Les forces kurdes ont aussi affirmé leur « engagement total » en faveur du cessez-le-feu. « Nous ne lancerons pas d’action militaire si nos forces ne sont pas soumises à des attaques », ont écrit dans un communiqué les Forces démocratiques syriennes (FDS, dominées par les Kurdes).
Dans le même temps, la présidence syrienne a annoncé une « entente » avec les Kurdes sur le sort de leur bastion de Hassaké (Nord-Est), en vertu de laquelle l’armée n’entrera pas dans les localités kurdes de la région. Dans un communiqué, la présidence précise que les Kurdes ont « quatre jours, à partir de mardi soir », pour proposer un plan d’« intégration pacifique » de la province de Hassaké au sein de l’Etat syrien.
L’annonce de la présidence syrienne est survenue alors que l’armée a pris le contrôle des provinces de Rakka et Deir ez-Zor (Nord et Nord-Est) lundi, à la suite du retrait des FDS sous la pression militaire. L’armée a, par ailleurs, massé des troupes aux abords des localités kurdes de la province de Hassaké, où sont désormés repliés les combattants kurdes.
Le président syrien, Ahmed Al-Charaa, et le chef kurde Mazloum Abdi devaient finaliser lundi à Damas un accord sur l’intégration des institutions civiles et militaires kurdes à l’Etat syrien. Ce texte porte un coup aux espoirs d’autonomie de la minorité kurde, qui avait instauré une zone autonome dans le Nord et le Nord-Est au cours de la guerre civile (2011-2024).
« Etat syrien unifié »
L’émissaire américain pour la Syrie, Tom Barrack, a estimé de son côté que cette nouvelle trêve offrait « une voie vers une intégration complète [des Kurdes] dans un Etat syrien unifié, avec des droits de citoyenneté, une protection culturelle et une participation politique, longtemps refusés sous le régime de Bachar Al-Assad ».

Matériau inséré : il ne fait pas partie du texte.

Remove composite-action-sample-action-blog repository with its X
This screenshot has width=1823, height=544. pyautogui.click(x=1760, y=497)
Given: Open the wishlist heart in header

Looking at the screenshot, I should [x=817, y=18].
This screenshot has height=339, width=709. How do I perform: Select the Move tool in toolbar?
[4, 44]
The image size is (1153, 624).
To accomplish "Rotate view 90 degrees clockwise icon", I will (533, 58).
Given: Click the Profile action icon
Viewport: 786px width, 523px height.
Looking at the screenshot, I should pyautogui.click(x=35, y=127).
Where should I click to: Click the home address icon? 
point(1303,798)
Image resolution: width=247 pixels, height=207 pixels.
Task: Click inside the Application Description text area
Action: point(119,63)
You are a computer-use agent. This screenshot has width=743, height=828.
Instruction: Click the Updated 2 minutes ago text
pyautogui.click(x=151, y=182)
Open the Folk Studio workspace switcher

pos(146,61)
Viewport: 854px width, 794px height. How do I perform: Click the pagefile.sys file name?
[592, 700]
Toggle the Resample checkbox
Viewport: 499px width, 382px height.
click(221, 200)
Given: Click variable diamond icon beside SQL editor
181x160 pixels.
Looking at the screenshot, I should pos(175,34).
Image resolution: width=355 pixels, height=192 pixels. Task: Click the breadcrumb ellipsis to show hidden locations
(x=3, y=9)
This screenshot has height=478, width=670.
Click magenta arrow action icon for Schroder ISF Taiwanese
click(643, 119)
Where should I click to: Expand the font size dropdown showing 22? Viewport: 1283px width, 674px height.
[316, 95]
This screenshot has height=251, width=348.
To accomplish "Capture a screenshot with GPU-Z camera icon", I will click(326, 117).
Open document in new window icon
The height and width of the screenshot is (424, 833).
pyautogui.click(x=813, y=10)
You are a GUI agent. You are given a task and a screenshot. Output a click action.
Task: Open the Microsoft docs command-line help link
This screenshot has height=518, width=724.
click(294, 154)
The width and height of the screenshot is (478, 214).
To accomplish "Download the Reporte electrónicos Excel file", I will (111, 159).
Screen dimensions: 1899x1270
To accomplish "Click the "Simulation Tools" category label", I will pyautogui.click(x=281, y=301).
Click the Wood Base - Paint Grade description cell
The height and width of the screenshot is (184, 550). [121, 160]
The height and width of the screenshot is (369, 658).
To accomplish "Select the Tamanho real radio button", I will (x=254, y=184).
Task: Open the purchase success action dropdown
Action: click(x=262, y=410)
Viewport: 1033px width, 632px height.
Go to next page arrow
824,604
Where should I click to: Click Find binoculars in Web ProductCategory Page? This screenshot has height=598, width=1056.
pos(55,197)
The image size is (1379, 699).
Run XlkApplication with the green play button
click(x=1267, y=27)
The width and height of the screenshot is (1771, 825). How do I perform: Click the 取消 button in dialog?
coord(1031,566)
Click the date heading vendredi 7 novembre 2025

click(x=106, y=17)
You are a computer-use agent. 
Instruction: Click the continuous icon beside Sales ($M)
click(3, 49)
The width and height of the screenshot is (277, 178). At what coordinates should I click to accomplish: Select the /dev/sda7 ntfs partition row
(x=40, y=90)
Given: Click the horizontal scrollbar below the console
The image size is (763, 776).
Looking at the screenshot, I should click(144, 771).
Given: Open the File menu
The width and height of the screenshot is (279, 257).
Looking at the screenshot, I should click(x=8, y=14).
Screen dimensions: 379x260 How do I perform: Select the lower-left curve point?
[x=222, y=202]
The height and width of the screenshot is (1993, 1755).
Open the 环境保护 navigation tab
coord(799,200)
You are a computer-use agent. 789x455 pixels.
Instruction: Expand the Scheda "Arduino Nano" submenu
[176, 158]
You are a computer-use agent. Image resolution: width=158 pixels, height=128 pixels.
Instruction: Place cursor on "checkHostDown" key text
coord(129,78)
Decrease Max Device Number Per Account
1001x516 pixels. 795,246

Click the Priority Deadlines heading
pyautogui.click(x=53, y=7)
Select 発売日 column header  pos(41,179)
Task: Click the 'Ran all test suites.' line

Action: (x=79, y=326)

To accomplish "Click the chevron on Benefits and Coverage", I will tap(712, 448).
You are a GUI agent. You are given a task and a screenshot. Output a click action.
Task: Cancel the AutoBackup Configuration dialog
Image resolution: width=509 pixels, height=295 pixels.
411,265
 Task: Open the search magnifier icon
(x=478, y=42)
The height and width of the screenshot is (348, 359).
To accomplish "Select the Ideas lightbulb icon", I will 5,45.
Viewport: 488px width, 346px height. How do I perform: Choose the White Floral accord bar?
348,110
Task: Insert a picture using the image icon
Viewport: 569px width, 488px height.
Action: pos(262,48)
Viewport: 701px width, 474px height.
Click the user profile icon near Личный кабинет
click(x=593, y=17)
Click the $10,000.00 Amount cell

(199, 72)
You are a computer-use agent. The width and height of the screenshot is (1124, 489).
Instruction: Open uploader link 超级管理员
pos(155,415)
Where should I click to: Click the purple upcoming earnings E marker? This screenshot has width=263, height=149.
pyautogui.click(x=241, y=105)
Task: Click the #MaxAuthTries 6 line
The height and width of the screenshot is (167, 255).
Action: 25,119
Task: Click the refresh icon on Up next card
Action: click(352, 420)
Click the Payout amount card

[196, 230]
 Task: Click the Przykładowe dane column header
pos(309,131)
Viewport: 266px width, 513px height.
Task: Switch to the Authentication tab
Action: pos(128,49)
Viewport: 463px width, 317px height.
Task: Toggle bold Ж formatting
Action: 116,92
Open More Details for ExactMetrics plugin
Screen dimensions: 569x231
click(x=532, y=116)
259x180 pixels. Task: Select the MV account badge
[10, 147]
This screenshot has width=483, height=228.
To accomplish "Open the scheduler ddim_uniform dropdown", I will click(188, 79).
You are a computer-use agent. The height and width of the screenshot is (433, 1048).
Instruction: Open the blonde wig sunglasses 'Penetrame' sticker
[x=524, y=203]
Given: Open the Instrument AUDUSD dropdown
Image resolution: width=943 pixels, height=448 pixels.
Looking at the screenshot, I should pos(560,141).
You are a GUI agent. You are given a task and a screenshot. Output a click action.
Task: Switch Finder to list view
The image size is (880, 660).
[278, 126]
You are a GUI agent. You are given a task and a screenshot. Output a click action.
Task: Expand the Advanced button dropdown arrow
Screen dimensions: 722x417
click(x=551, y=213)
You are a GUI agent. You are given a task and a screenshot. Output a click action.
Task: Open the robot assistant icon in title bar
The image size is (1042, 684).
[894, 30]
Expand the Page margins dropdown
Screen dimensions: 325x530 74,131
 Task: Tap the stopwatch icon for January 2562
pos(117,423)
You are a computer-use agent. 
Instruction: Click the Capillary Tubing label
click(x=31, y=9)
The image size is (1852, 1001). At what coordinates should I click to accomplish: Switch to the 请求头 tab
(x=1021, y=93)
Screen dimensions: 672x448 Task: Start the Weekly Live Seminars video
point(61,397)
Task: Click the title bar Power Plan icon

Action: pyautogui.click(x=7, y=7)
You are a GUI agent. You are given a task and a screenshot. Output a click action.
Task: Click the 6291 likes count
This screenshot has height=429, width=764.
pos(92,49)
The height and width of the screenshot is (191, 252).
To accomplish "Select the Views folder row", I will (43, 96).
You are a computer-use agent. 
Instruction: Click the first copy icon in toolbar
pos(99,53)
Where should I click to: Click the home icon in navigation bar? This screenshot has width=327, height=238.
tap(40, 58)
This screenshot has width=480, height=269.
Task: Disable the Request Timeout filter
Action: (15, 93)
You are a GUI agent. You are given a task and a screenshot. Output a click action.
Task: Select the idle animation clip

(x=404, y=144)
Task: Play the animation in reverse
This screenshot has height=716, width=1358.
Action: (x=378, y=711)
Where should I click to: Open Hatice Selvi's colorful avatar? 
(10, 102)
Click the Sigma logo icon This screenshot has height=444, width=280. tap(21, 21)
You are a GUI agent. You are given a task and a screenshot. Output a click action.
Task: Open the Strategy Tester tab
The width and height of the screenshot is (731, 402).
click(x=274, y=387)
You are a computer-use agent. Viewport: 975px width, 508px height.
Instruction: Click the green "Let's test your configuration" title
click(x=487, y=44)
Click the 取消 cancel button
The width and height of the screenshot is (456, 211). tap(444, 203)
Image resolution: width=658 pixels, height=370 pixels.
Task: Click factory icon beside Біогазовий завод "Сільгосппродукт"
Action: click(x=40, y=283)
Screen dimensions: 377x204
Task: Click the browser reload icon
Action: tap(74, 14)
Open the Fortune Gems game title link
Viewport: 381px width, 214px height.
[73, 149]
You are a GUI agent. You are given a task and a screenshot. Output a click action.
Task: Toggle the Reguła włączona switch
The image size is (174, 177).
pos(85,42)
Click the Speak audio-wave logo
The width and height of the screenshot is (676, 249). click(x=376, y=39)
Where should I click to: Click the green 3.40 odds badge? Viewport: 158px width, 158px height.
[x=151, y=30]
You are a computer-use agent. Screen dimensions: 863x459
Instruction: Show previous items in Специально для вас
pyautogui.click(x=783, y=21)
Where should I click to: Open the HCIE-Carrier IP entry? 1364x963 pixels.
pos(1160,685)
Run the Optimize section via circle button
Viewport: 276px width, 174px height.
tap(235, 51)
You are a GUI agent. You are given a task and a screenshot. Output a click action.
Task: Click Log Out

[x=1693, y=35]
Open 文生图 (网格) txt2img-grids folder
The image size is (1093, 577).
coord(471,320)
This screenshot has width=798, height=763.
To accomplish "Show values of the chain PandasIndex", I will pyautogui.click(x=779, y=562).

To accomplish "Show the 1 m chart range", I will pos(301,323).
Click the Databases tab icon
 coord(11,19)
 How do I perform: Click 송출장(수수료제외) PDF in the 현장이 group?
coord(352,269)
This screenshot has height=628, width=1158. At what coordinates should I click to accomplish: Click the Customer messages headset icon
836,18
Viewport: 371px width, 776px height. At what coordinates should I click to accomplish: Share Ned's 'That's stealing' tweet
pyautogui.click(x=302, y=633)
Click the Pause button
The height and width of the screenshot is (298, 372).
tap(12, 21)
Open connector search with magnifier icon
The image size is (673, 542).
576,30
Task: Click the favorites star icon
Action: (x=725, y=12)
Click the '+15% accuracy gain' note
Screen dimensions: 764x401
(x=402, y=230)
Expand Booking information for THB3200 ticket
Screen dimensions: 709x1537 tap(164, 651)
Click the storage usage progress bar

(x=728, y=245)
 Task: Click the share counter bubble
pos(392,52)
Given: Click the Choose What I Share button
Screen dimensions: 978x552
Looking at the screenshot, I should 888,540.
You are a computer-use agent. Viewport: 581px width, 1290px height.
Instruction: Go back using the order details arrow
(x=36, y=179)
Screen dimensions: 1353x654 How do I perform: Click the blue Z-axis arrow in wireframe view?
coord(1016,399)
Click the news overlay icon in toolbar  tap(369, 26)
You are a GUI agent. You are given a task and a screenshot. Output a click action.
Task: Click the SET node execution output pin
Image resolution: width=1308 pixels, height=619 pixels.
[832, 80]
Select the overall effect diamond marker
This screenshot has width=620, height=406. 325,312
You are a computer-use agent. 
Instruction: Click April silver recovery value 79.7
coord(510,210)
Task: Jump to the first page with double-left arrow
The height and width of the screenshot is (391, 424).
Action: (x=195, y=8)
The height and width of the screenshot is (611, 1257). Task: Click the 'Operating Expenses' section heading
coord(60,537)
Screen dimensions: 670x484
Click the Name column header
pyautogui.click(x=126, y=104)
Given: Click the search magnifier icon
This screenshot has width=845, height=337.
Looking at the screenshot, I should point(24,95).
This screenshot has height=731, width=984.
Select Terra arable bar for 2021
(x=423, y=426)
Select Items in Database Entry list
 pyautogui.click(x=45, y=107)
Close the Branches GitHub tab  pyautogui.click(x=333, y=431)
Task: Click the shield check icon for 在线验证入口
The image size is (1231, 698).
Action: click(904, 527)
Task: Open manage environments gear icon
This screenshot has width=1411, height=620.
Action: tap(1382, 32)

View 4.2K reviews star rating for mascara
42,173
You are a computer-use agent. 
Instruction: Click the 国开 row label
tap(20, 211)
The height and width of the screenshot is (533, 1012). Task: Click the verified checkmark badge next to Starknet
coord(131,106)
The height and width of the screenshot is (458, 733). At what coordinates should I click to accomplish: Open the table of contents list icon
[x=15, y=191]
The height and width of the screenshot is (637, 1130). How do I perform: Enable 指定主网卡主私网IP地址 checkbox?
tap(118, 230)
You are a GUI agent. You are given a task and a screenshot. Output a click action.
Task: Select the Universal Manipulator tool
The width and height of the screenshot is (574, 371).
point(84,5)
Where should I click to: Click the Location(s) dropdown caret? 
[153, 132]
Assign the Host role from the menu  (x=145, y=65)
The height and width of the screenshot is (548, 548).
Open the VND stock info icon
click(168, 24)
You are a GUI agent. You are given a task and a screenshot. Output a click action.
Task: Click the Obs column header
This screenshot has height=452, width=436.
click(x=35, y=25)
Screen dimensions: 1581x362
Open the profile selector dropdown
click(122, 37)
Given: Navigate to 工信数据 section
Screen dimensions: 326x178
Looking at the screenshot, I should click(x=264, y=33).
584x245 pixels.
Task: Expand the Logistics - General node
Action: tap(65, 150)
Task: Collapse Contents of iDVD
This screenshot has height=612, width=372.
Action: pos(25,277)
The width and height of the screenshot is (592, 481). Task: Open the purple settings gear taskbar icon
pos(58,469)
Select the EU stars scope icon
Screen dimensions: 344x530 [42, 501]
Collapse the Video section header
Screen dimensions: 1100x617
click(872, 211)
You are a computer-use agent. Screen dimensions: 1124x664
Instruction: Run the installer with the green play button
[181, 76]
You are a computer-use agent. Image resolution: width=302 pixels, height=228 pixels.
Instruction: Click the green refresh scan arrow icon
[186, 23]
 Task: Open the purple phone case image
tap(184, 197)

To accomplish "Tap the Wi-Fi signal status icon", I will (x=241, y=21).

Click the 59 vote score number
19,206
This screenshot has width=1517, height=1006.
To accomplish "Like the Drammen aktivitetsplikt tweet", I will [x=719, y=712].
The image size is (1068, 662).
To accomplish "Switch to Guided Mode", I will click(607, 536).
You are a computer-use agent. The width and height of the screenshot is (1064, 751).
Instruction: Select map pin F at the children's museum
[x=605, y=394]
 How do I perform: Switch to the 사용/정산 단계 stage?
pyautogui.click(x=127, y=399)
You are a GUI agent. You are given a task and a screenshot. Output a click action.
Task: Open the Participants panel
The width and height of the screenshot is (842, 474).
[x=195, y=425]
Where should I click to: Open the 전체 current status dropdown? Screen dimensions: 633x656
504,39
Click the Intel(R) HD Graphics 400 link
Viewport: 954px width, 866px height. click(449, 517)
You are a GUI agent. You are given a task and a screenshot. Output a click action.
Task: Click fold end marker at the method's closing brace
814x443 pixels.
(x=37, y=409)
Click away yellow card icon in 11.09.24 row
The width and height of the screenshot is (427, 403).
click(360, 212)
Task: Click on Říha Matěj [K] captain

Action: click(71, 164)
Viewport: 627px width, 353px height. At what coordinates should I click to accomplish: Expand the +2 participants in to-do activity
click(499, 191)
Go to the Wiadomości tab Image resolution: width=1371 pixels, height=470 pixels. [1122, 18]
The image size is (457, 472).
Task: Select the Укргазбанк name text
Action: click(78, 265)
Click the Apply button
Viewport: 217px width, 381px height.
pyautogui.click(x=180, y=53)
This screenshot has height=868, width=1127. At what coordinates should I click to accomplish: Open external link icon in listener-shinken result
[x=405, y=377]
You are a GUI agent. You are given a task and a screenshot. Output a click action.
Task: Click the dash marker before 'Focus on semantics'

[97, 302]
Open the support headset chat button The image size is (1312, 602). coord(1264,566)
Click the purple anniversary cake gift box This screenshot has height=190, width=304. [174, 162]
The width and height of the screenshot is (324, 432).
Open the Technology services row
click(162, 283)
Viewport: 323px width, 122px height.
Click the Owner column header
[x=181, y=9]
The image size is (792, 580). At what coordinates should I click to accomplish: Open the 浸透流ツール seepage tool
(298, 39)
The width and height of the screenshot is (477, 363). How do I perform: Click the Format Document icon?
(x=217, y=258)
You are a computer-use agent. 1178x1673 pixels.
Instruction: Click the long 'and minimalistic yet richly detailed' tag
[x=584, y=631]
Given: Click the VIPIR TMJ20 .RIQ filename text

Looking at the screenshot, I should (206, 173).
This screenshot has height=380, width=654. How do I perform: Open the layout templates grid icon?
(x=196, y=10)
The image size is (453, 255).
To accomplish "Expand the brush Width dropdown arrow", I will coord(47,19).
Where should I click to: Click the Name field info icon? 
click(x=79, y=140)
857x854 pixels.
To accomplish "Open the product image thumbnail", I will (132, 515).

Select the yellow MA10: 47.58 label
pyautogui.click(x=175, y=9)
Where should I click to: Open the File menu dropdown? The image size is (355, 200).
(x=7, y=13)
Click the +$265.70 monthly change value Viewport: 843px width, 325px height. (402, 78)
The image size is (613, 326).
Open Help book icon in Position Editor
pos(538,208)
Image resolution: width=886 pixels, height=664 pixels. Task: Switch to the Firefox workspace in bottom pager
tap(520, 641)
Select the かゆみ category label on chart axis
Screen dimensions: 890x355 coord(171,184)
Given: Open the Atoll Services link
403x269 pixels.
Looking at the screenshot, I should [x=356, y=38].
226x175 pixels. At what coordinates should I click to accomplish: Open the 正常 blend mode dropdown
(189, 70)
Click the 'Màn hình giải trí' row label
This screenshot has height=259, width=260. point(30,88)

« Bien que des risques subsistent (cessez-le-feu fragiles, affrontements occasionnels, inquiétudes concernant les extrémistes ou la volonté de certains acteurs de remettre sur le tapis des griefs passés), les Etats-Unis font pression pour que les droits des Kurdes soient protégés et que la coopération contre l’Etat islamique soit renforcée », a-t-il ajouté sur son compte X. Selon M. Barrack, « les Etats-Unis ne souhaitent pas maintenir une présence militaire à long terme ; leur priorité est de vaincre les derniers bastions de l’EI, de soutenir la réconciliation et de promouvoir l’unité nationale sans cautionner le séparatisme ou le fédéralisme ».
« Damas est désormais prêt à prendre le relais en matière de sécurité, notamment pour contrôler les centres de détention [du groupe] EI », avait-il fait valoir précédemment, alors que le ministère de la défense syrien annonçait être « entièrement prêt à prendre la responsabilité du camp d’Al-Hol et des prisons » de djihadistes dans la région.
Dans un entretien à un média kurde, le chef des FDS, Mazloum Abdi, avait appelé « la coalition internationale à assumer ses responsabilités dans la sécurisation » des camps de prisonniers de l’EI, ajoutant s’être retiré dans des zones majoritairement kurdes du Nord-Est, dont la protection est une « ligne rouge ».